Reivindicaciones ante el 26J

#6PropuestasFACUA para mejorar la protección a los consumidores y la lucha contra el fraude

Reclama un organismo que multe a las empresas que cometen fraudes masivos, regulación de los servicios de atención al cliente y límites a las tarifas y abusos en bancos y sectores liberalizados.

#6PropuestasFACUA para mejorar la protección a los consumidores y la lucha contra el fraude

FACUA-Consumidores en Acción presenta seis propuestas a las formaciones políticas que concurren a las Elecciones Generales del 26 de junio para mejorar la protección de los consumidores y la lucha contra el fraude (descarga el documento).

En sus #6PropuestasFACUA, que pueden descargarse en la web FACUA.org/6Propuestas, la asociación reivindica la asunción de competencias estatales para aplicar multas a las empresas que cometen fraudes masivos, la imposición de límites a las tarifas y abusos de bancos y sectores liberalizados y la regulación de indemnizaciones para los consumidores que sufren irregularidades.

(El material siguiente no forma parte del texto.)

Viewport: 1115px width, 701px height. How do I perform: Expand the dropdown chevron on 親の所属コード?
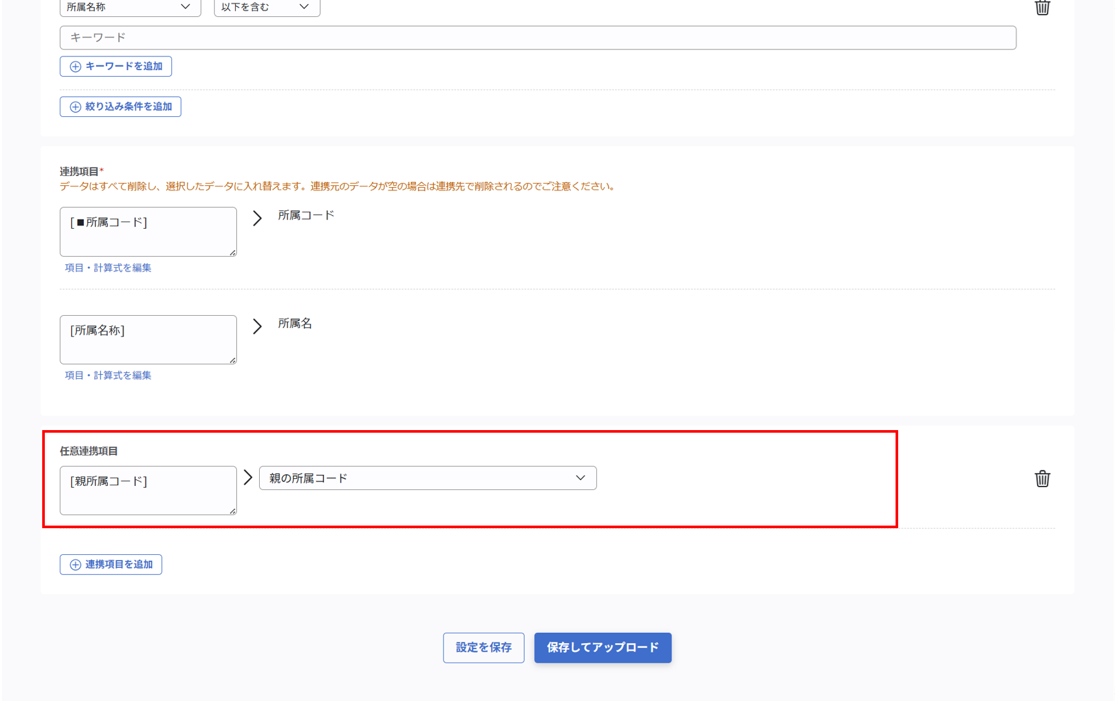[580, 478]
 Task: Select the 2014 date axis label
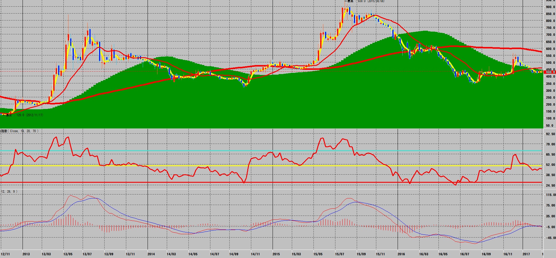(151, 254)
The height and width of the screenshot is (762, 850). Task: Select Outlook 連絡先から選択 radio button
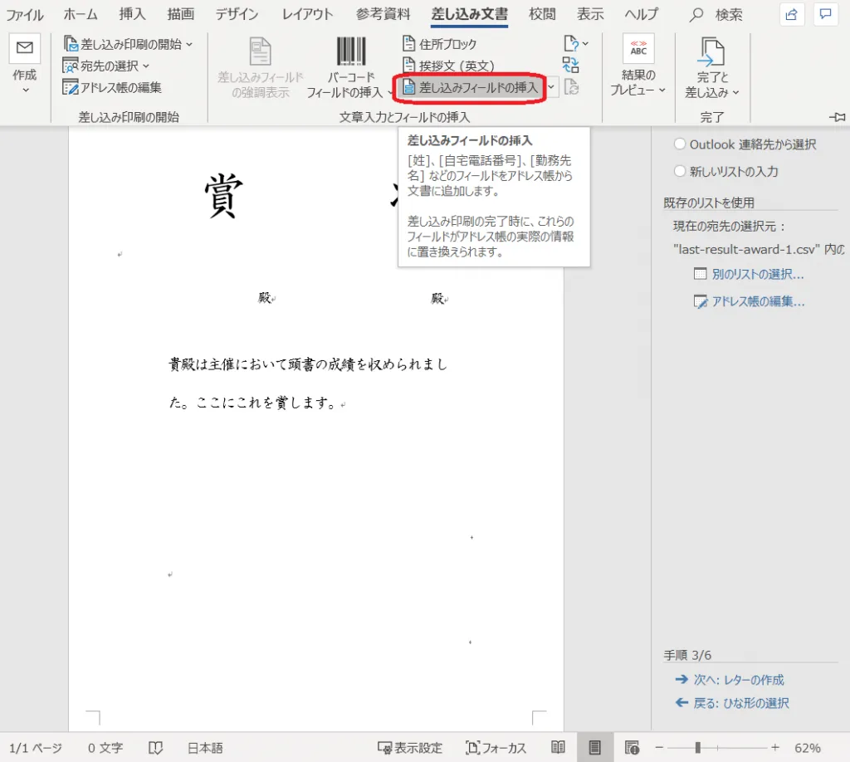point(680,144)
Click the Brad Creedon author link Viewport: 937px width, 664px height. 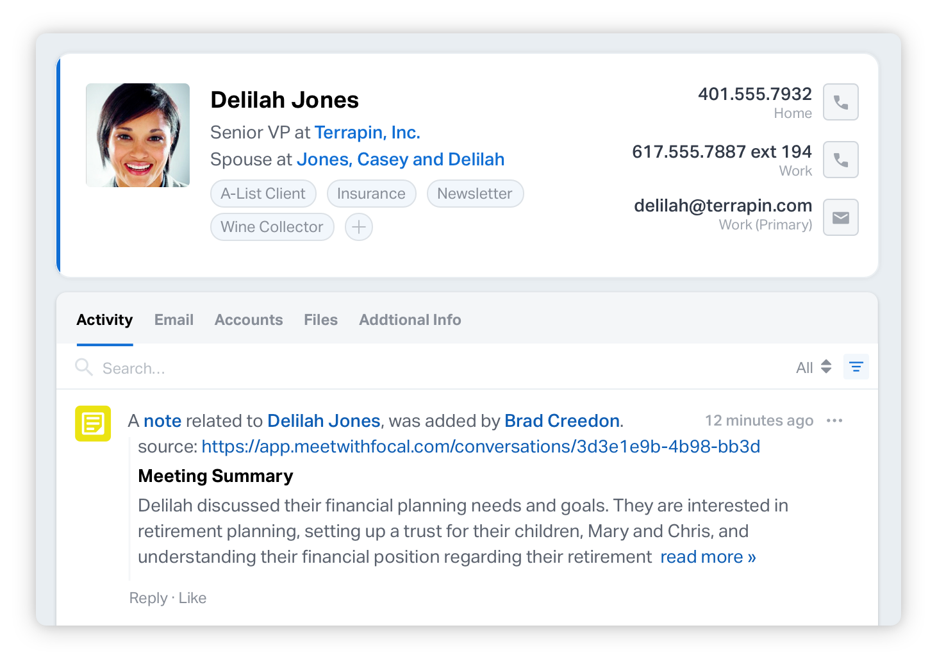click(562, 421)
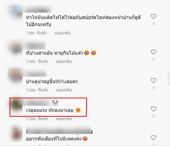Click the comments scrollbar thumb at the right edge
This screenshot has width=170, height=146.
pos(169,79)
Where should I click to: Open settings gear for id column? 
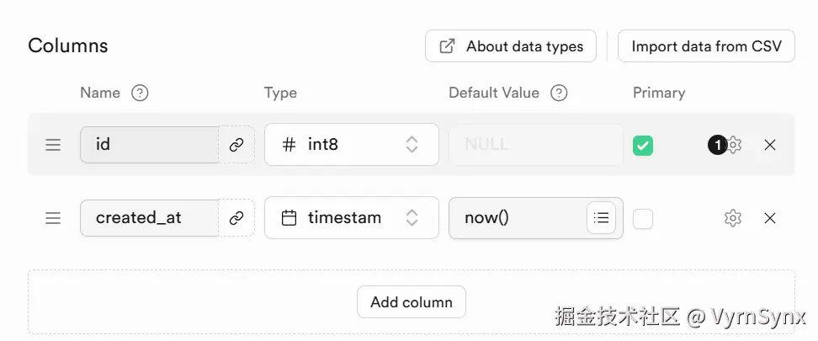point(734,145)
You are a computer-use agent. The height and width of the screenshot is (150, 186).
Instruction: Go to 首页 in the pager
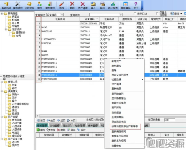pyautogui.click(x=41, y=120)
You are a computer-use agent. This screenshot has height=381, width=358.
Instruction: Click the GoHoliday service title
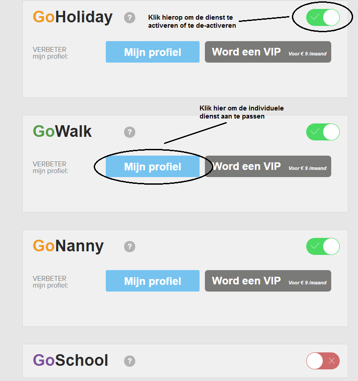pyautogui.click(x=73, y=17)
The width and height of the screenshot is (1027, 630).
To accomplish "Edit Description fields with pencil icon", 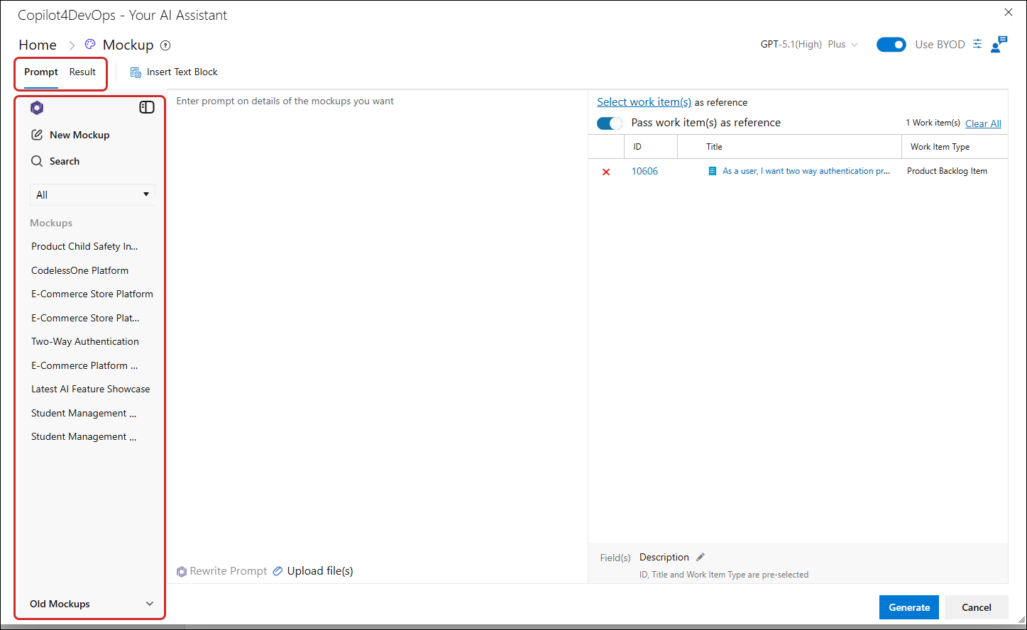I will pyautogui.click(x=701, y=557).
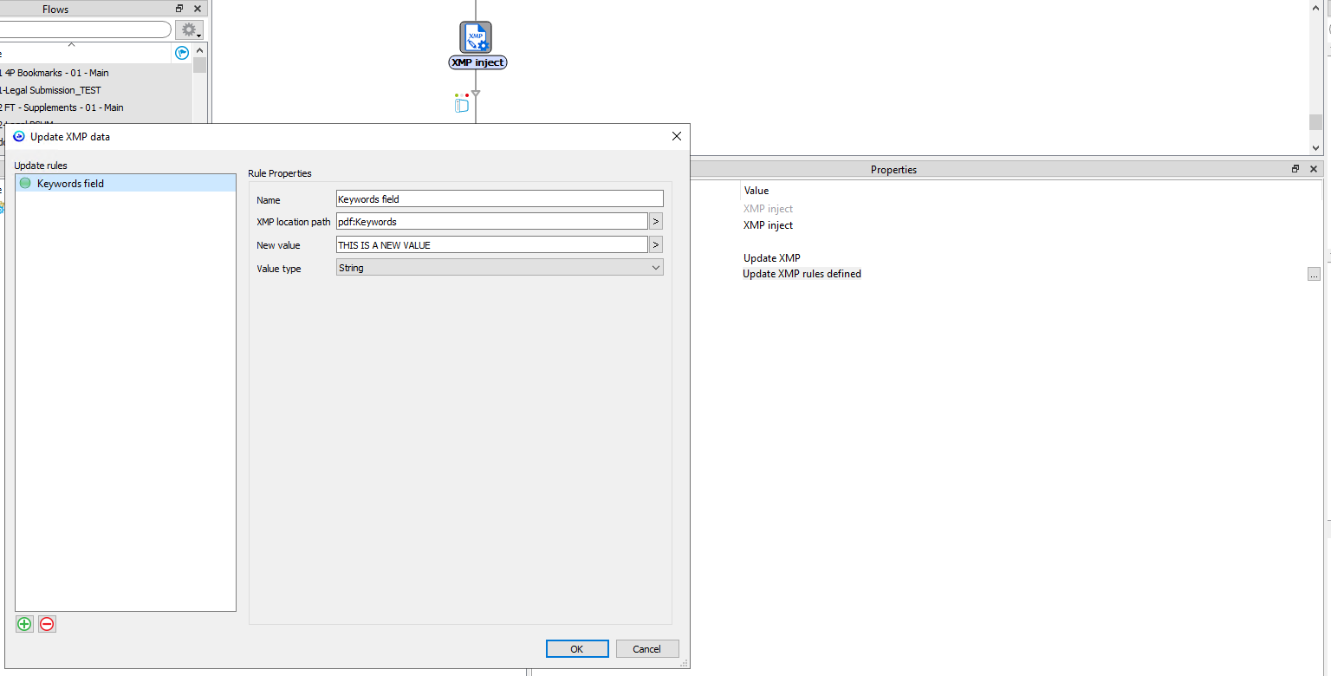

Asimismo, FACUA reclama el desarrollo de políticas que garanticen el derecho a la vivienda, agua, educación y sanidad, transparencia. La asociación también reclama más control y transparencia sobre alimentos y productos peligrosos y la regulación de los servicios de atención al cliente, de manera que en los principales sectores se fijen plazos de respuesta para las reclamaciones, teléfonos gratuitos y atención online.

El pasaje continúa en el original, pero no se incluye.